The time has come for this repair because over the last 4 weeks, Ian has vomited over 20 times.  The vomiting comes during feedings or right after, signaling a reflux vomit as opposed to a hypoglycemia vomit.  It is sad that we can not only distinguish between spit-ups, vomits, and projectile vomits..... but now we can also classify them!!

The surgeon at CHOP that will be doing the surgery does all of the reflux surgeries here and runs the clinic for these types of kids.  He is wonderful and I wish we could have found him before hitting bottom last fall.  We are glad to have him heading our team now.

Tomorrow we visit with Endocrinology about growth.  Ian has not grown or gained weight in over three months.  He is now off his growth curve, even for his adjusted age.... 30 inches and 22 pounds.  He has even lost a little weight.  They had backed down on his calories to make him hungrier in hopes that he would eat more, but he didn't.  Between the cut backs and the vomiting, they were not surprised about the plateau.  We will evaluate for hormonal treatment or other options tomorrow, and most likely after the surgery.

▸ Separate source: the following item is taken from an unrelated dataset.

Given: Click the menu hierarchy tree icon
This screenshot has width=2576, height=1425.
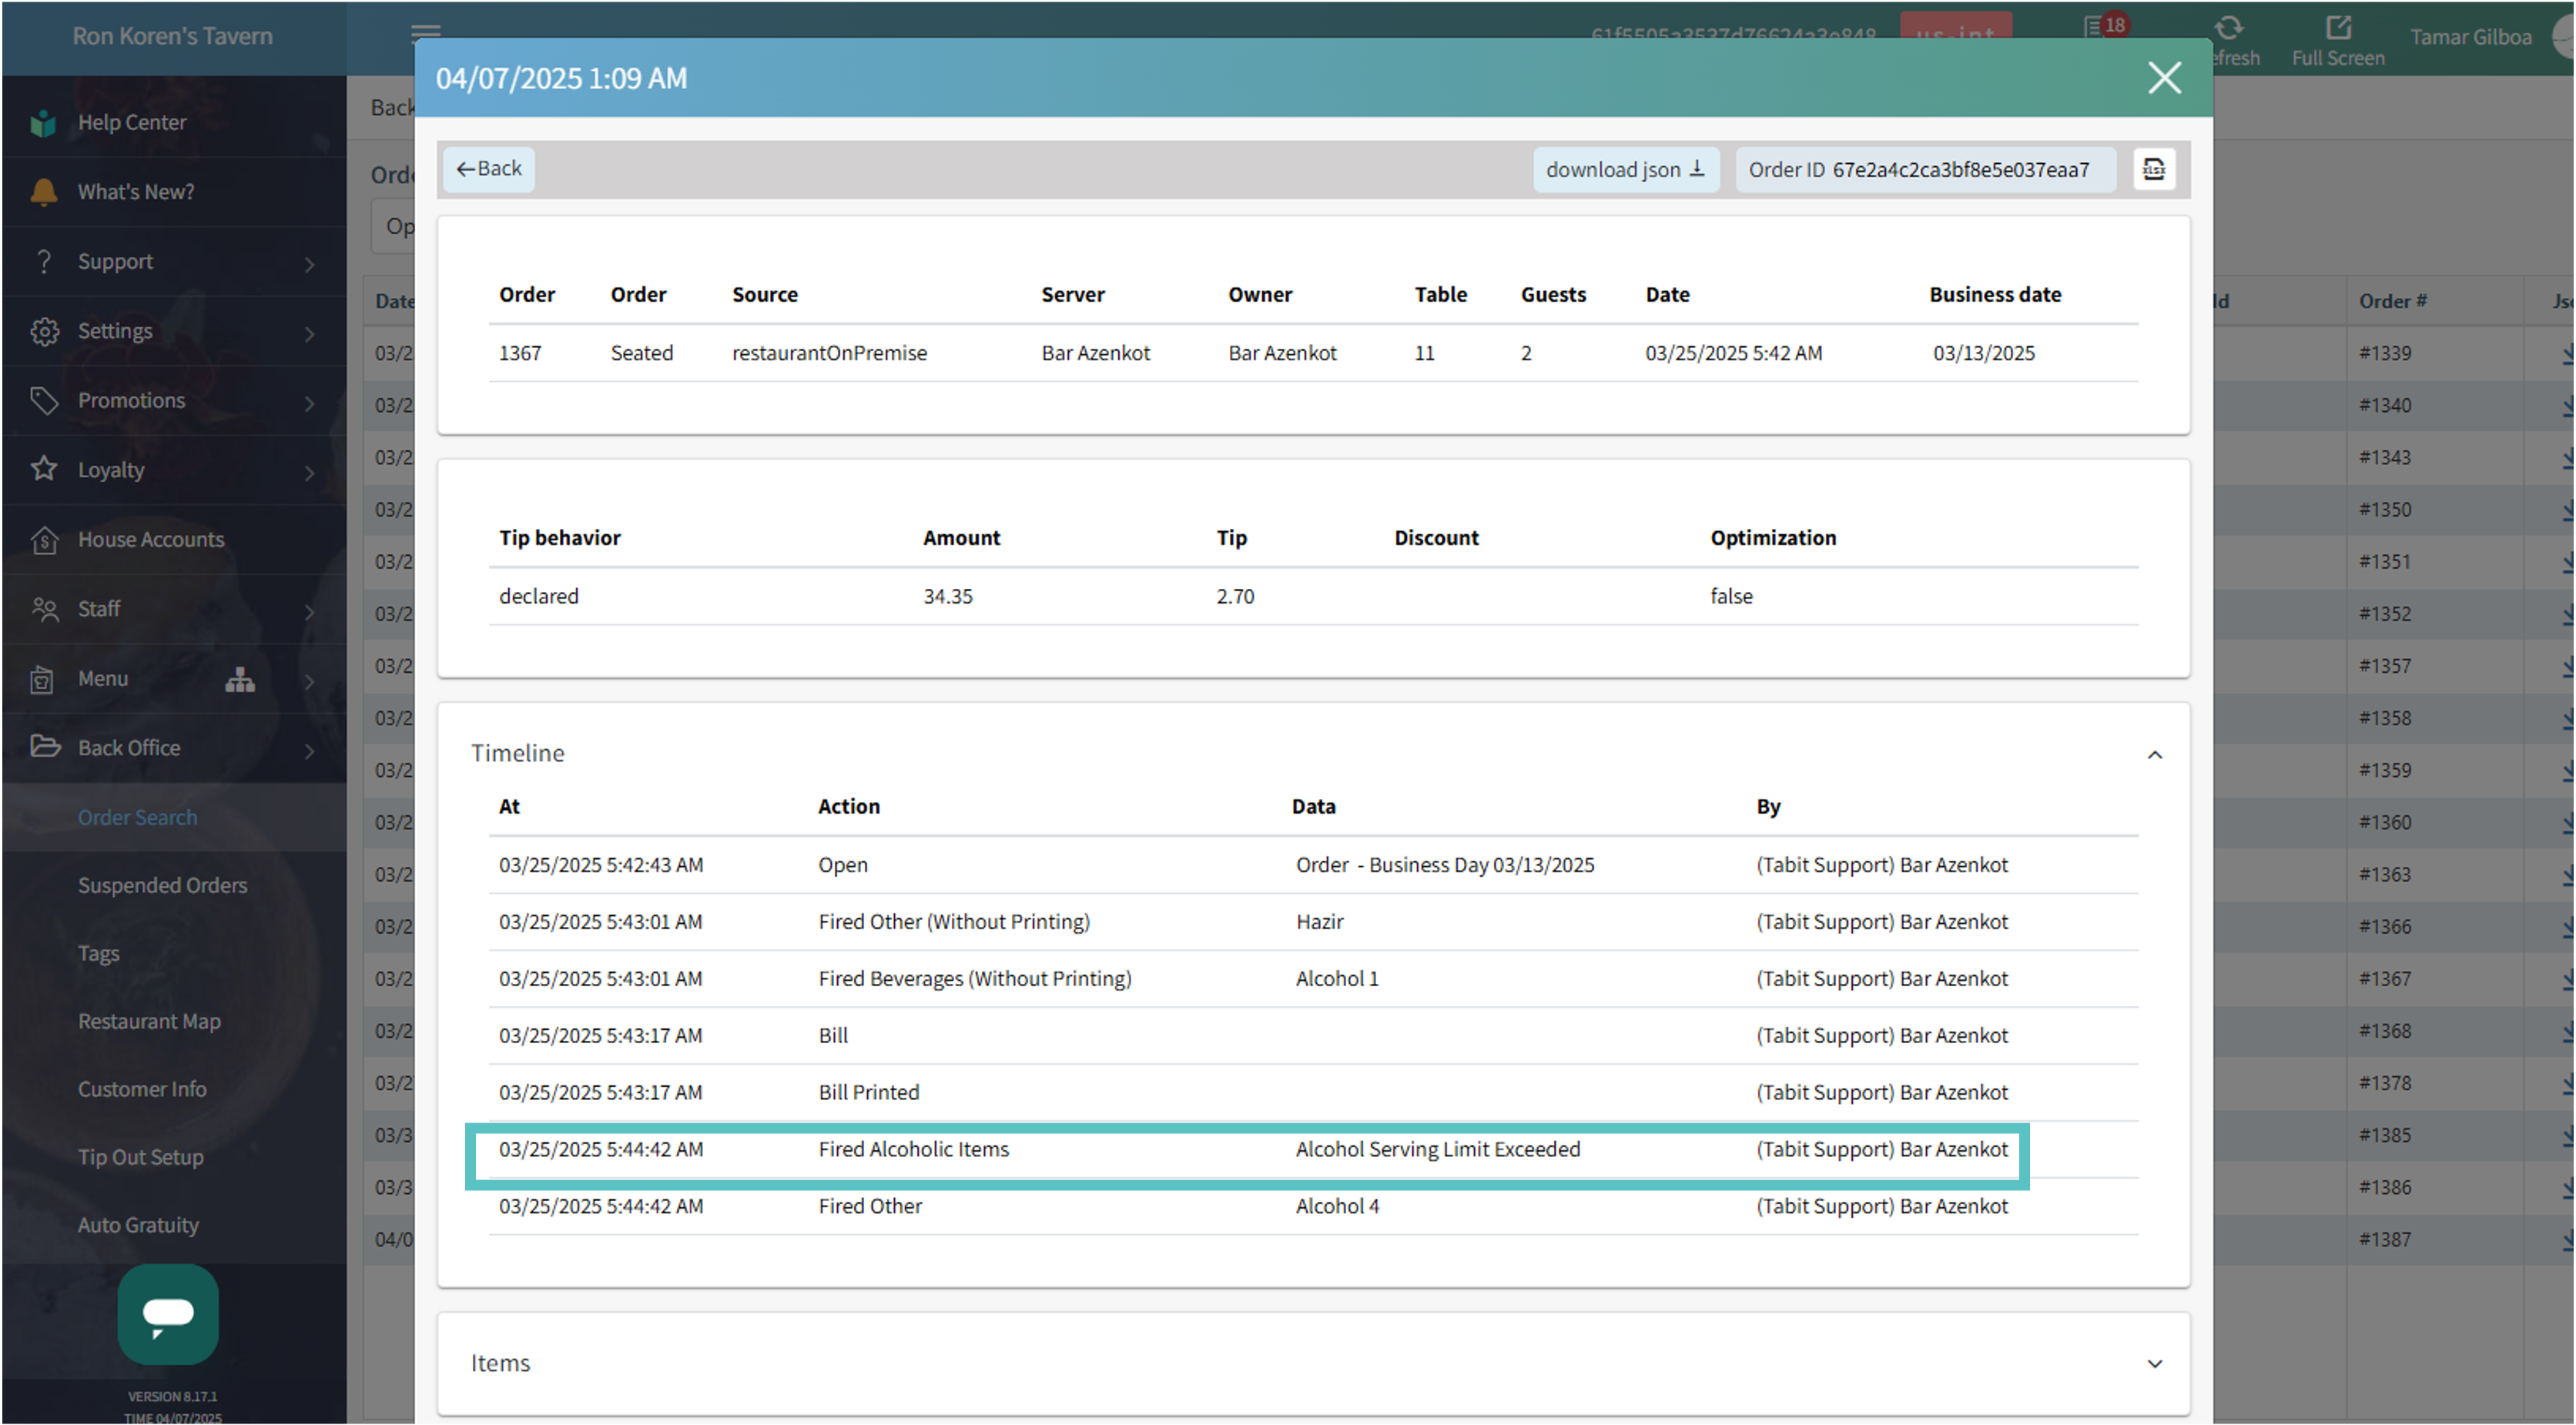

The surgery is scheduled for Monday, July 30th.  It is not considered emergency surgery and that was the next available opening.  In the meantime, we will keep Ian's feeding hourly rates low and do the best we can to keep what we feed him in his belly.  I don't know what feeding therapy will be in the meantime, but we will assess that next week.

Thank you everyone for your prayers, thoughts, and concerns for Ian.  Having such a large and loving support group of friends, family, and FB lovers means more to our family than I could ever express.  I will post more as we get more information.